(Stored records)
= Beginning of Section =

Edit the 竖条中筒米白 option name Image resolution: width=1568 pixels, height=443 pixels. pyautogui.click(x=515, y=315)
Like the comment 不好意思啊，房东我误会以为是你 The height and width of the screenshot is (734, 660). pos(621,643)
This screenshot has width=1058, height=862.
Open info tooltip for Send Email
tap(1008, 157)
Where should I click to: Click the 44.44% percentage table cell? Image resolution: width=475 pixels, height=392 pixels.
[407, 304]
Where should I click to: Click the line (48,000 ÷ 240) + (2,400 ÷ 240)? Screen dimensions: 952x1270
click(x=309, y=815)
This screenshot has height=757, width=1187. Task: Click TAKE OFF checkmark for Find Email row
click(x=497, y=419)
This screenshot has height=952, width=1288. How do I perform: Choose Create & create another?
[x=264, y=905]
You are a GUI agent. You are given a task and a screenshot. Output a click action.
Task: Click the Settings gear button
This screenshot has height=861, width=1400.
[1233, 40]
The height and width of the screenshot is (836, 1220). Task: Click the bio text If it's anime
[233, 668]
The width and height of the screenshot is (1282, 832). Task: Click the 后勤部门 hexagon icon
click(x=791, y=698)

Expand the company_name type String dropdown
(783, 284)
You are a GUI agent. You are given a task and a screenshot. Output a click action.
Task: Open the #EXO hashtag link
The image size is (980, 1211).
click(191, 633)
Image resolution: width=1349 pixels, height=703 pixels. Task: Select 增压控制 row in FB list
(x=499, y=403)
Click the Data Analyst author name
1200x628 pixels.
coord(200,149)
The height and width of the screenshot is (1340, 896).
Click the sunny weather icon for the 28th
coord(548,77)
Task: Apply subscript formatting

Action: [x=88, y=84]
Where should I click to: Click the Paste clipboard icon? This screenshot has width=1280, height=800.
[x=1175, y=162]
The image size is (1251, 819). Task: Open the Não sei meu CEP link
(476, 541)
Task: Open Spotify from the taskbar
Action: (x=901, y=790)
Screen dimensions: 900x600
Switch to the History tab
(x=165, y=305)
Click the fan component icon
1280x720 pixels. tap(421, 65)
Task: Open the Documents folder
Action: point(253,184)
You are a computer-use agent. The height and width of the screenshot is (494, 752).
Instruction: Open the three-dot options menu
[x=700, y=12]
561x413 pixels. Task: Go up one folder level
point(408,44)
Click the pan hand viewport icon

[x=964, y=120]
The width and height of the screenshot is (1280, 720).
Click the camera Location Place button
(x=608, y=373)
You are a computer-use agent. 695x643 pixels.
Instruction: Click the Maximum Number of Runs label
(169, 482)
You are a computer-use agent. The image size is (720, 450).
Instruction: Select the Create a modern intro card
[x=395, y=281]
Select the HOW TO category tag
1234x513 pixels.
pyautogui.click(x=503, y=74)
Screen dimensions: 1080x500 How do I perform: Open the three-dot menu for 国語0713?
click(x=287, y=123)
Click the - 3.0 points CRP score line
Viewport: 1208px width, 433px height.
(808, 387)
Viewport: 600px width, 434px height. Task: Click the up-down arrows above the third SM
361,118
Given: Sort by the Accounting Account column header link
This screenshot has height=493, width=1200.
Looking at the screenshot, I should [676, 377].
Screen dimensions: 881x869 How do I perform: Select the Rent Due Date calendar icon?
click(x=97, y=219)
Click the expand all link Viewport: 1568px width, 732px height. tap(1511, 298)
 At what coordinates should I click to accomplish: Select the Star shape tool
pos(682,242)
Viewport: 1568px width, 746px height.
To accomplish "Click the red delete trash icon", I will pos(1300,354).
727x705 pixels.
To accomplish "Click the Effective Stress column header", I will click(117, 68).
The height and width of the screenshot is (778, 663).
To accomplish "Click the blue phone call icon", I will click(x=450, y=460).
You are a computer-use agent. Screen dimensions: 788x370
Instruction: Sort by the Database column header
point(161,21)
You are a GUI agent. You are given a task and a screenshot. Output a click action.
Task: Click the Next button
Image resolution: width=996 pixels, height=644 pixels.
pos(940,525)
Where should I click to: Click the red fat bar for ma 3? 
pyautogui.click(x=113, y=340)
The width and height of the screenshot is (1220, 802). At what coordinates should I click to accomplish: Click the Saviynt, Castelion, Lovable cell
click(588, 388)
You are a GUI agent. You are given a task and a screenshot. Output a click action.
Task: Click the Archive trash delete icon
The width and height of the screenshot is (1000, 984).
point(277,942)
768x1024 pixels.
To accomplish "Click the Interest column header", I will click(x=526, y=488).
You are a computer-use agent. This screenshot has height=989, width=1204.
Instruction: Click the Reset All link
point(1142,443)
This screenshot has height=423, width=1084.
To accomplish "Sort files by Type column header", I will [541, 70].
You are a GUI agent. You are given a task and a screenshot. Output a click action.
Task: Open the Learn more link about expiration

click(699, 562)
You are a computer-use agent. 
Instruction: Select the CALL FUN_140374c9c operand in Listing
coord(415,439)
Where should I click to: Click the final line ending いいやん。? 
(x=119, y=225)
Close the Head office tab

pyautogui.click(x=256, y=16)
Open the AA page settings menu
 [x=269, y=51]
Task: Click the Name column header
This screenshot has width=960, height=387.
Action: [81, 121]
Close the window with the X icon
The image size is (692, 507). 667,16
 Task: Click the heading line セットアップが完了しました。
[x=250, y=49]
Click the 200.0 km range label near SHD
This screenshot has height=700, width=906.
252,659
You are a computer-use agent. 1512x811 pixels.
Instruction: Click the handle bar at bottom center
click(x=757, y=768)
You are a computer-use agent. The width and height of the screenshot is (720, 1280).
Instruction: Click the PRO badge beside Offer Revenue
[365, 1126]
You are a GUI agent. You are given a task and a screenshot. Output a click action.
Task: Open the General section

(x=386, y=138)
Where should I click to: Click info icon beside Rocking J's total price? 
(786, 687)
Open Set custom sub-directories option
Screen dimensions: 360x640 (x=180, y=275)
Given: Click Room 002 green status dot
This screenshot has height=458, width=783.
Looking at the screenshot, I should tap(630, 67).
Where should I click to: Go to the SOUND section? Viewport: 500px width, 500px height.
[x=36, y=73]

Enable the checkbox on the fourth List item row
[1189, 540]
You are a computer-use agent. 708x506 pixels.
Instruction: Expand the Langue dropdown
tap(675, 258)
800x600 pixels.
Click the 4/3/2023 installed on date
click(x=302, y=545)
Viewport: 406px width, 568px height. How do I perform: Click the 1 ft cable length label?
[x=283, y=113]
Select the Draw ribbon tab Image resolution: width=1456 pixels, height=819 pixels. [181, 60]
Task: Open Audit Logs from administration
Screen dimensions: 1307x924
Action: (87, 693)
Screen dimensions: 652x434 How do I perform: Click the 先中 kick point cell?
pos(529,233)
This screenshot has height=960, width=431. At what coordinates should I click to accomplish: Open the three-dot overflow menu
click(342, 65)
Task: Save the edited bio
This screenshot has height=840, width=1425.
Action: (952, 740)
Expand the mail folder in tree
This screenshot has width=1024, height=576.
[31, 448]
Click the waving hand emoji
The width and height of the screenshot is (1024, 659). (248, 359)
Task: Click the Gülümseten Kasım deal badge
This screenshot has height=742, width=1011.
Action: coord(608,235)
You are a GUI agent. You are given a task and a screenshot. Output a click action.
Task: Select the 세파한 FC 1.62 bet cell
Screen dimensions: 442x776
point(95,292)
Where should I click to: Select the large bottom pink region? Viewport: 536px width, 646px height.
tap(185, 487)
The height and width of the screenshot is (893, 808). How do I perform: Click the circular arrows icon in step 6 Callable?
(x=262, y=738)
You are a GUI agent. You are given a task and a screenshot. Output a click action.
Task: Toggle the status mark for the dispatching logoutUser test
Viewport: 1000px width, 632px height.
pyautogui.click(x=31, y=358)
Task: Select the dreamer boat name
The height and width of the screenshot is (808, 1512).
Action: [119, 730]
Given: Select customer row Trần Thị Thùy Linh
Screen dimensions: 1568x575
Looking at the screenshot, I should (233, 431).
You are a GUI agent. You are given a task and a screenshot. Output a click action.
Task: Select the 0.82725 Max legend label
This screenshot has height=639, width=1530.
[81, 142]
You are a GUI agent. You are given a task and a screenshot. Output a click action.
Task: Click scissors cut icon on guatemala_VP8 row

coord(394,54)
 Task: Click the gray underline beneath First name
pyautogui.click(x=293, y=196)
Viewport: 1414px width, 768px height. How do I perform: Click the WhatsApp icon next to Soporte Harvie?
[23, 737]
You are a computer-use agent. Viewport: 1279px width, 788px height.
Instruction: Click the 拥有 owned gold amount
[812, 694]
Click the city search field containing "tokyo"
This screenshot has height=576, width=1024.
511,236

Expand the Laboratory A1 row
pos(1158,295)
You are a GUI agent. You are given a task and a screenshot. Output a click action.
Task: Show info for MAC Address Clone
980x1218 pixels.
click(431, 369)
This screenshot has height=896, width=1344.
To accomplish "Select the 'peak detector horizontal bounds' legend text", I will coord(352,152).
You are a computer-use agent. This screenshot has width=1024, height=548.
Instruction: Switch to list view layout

= End of Section =

● Work item:
What you return must match, line for line, the data from the line containing "Task: Show info for MAC Address Clone" to its end, both ends included.

● Result of the exercise:
Task: Show info for MAC Address Clone
980x1218 pixels.
click(431, 369)
This screenshot has height=896, width=1344.
To accomplish "Select the 'peak detector horizontal bounds' legend text", I will coord(352,152).
You are a computer-use agent. This screenshot has width=1024, height=548.
Instruction: Switch to list view layout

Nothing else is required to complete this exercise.